4.5. Future Research Directions

To advance UAV swarm fire containment beyond simulations, several research avenues are proposed:

1. Physics-informed Multi-Agent RL: Integrating computational fluid dynamics (CFD) into reinforcement learning for real-time adaptation.

2. Heterogeneous Swarm Architectures: Combining heavy-lift UAVs with lightweight scouts to balance payload efficiency and mapping accuracy.

3. Cybersecurity Integration: Embedding AI-driven intrusion detection and quantum-resistant encryption to protect swarm communications.

4. Urban Testbeds and Regulatory Sandboxes: Pilot deployments in controlled urban fire exercises in partnership with fire departments and regulatory authorities.

The findings validate that multi-agent reinforcement learning can significantly enhance the coordination and resilience of UAV fire-containment missions. By integrating UAV communication networks with hazard modeling through GeoFireSim, the swarm maintained mission stability despite environmental uncertainty. The results reinforce the value of simulation-driven, data-centric design prior to real-world deployment in urban fire scenarios.

5. Conclusion

This study explored advanced algorithmic models for Unmanned Aerial Vehicle (UAV) swarms within the context of smart city fire containment. By integrating synthetic hotspot detection datasets, YOLO-based recognition models, and swarm allocation strategies into the GeoFireSim simulation framework, the research demonstrated that UAV swarms can reliably detect fire hotspots with high accuracy (93–96%) and achieve fire-spread reductions of 20–35% under stochastic propagation conditions. Furthermore, maintaining decision-loop latencies below 200 ms confirms the feasibility of real-time adaptation and coordination during active containment missions.

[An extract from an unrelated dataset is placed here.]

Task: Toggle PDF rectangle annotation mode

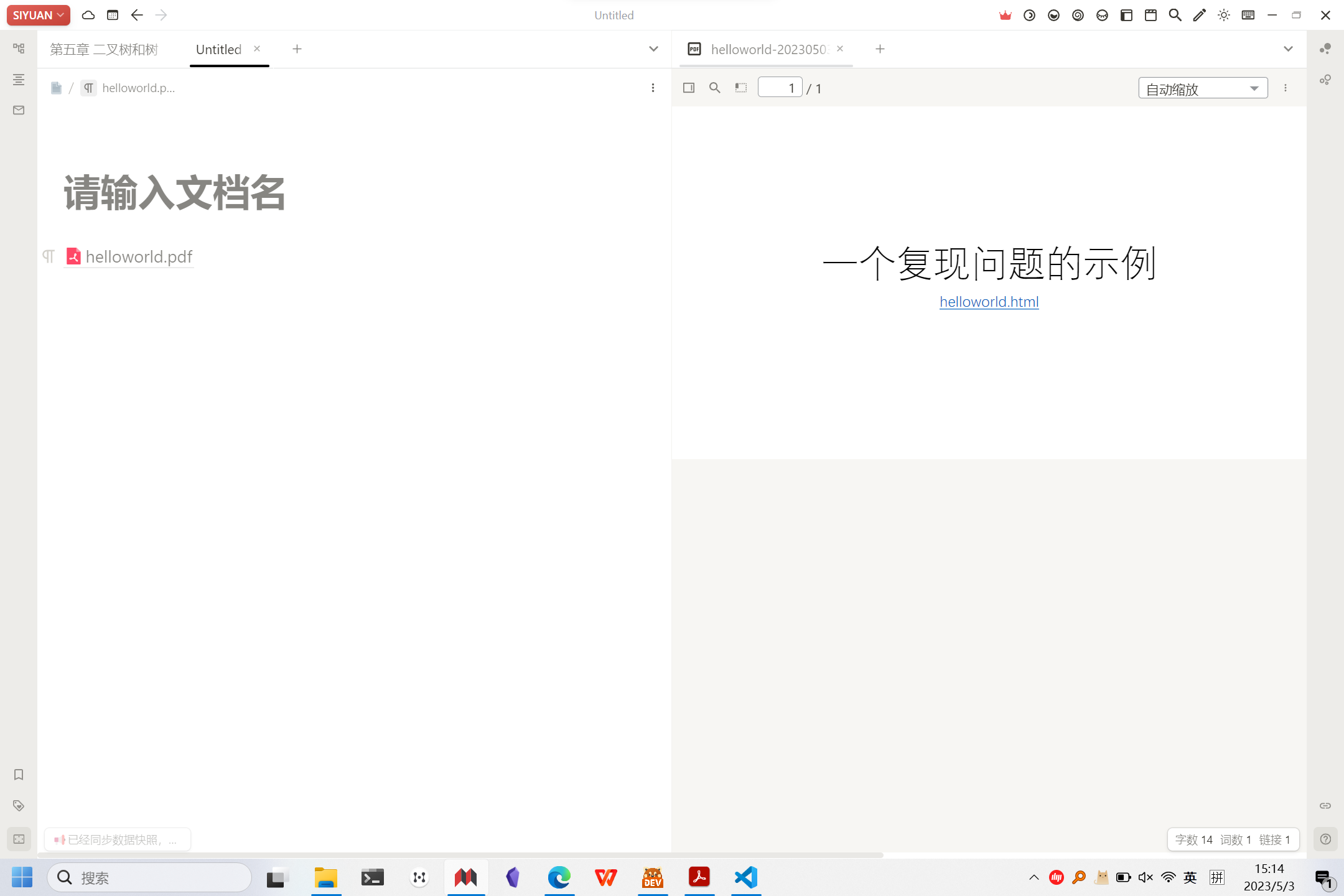Action: (740, 88)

Despite these promising results, several challenges persist. Payload constraints limit sustained suppression capacity; cyber-physical vulnerabilities expose swarm networks to interference and spoofing; and current simulation fidelity cannot fully capture multi-level fire dynamics or structural hazards. Additionally, regulatory restrictions surrounding Beyond Visual Line of Sight (BVLOS) operations and urban airspace integration continue to hinder large-scale deployment. Addressing these barriers will require the co-design of heterogeneous swarm architectures, the integration of cybersecurity and resilient communication layers, and the establishment of collaborative regulatory frameworks for safe and ethical urban operations.

Overall, the findings contribute meaningfully to the growing field of AI-driven emergency response, offering a validated foundation for developing adaptive, multi-agent UAV swarm architectures capable of enhancing urban fire resilience. Future work should focus on deploying GeoFireSim-enabled testbeds in partnership with municipal fire departments and city authorities, advancing physics-informed multi-agent reinforcement learning (MARL), and refining real-world hazard modeling to bridge the gap between simulation and live deployment. Through these continued efforts, UAV swarms can evolve from experimental systems into a vital, autonomous layer of next-generation smart city infrastructure.